Auch die ausgeschnittenen Reste und Gehäuse sollten erst in letzter Instanz auf dem Kompost landen. Vorher eignen sie sich nämlich noch ganz hervorragend zum Herstellen von Apfelessig und aromatisiertem Apfelöl.

 

Apfelessig

 

Essig ist ein erstaunlich nützliches Hausmittel und auch in der Küche und im Badezimmer ein echter All-Rounder. Aus den Apfelresten lässt sich mit etwas Geduld ein hervorragender Apfelessig herstellen, den ich vor allem für selbst gemachte Putzmittel verwende. Auch wenn er damit ausschließlich äußerlich zum Einsatz kommt, ist Hygiene hier besonders wichtig, damit er nicht schimmelt. Sollte er das doch tun, nicht entmutigen lassen und noch einmal probieren.

 

Dafür die Apfelreste einfach mit Wasser übergießen, bis sie vollständig bedeckt sind. Wer möchte kann 2 El Zucker dazu geben um den Gärungsprozess zu beschleunigen. Ich verzichte darauf und warte einfach etwas länger. Das Glas vorher mit kochendem Wasser auswaschen, um es zu desinfizieren und schließlich abgedeckt mit einem Baumwolltuch (fixiert mit einem Gummiband) an einem sauberen und ruhigen Ort stehen lassen. Ab und an bewegen und die Flüssigkeit verteilen, damit es nicht schimmeln kann. Nach etwas einer Woche sind die ersten Bläschen zu sehen. Um zu kosten, wie weit der Gärungsprozess bereits vorangeschritten ist, einfach ein wenig Flüssigkeit mit einem Strohhalm entnehmen. Sobald der Essig die gewünschte Säure erreicht hat, durch ein Sieb in eine Flasche abfüllen und fertig.

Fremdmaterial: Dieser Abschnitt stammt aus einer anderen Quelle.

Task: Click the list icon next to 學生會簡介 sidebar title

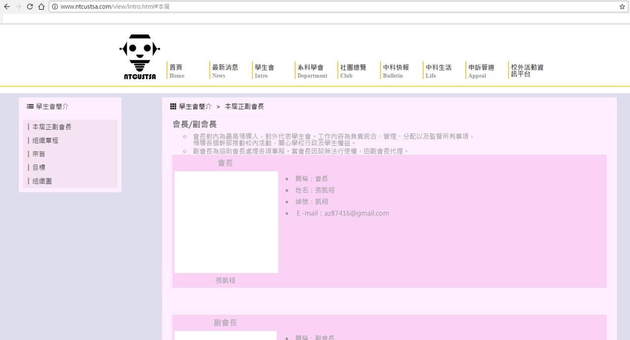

Im Kühlschrank aufbewahrt hält er sich ewig.

Apfelöl

 

Das Apfelöl funktioniert ähnlich wie der Apfelessig, statt Wasser verwendet man aber ein neutrales Öl, das zur äußerlichen Anwendung geeignet ist: Mandel-, Traubenkern- oder Aprikosenkernöl sind zum Beispiel perfekt. Auch Sesamöl geht, wobei das bereits einen sehr eigenen Geruch hat. Die Mischung einfach in einem Glas ein paar Wochen ziehen lassen, auch hier wieder auf Sauberkeit achten und am Ende durch ein Sieb in eine Flasche abfüllen. Eignet sich im Winter wunderbar als Hautpflege oder Badezusatz und ist ein prima Geschenk. So wie eigentlich alle hier vorgestellten Ideen.

 

In diesem Sinne: Auf die Äpfel, fertig los!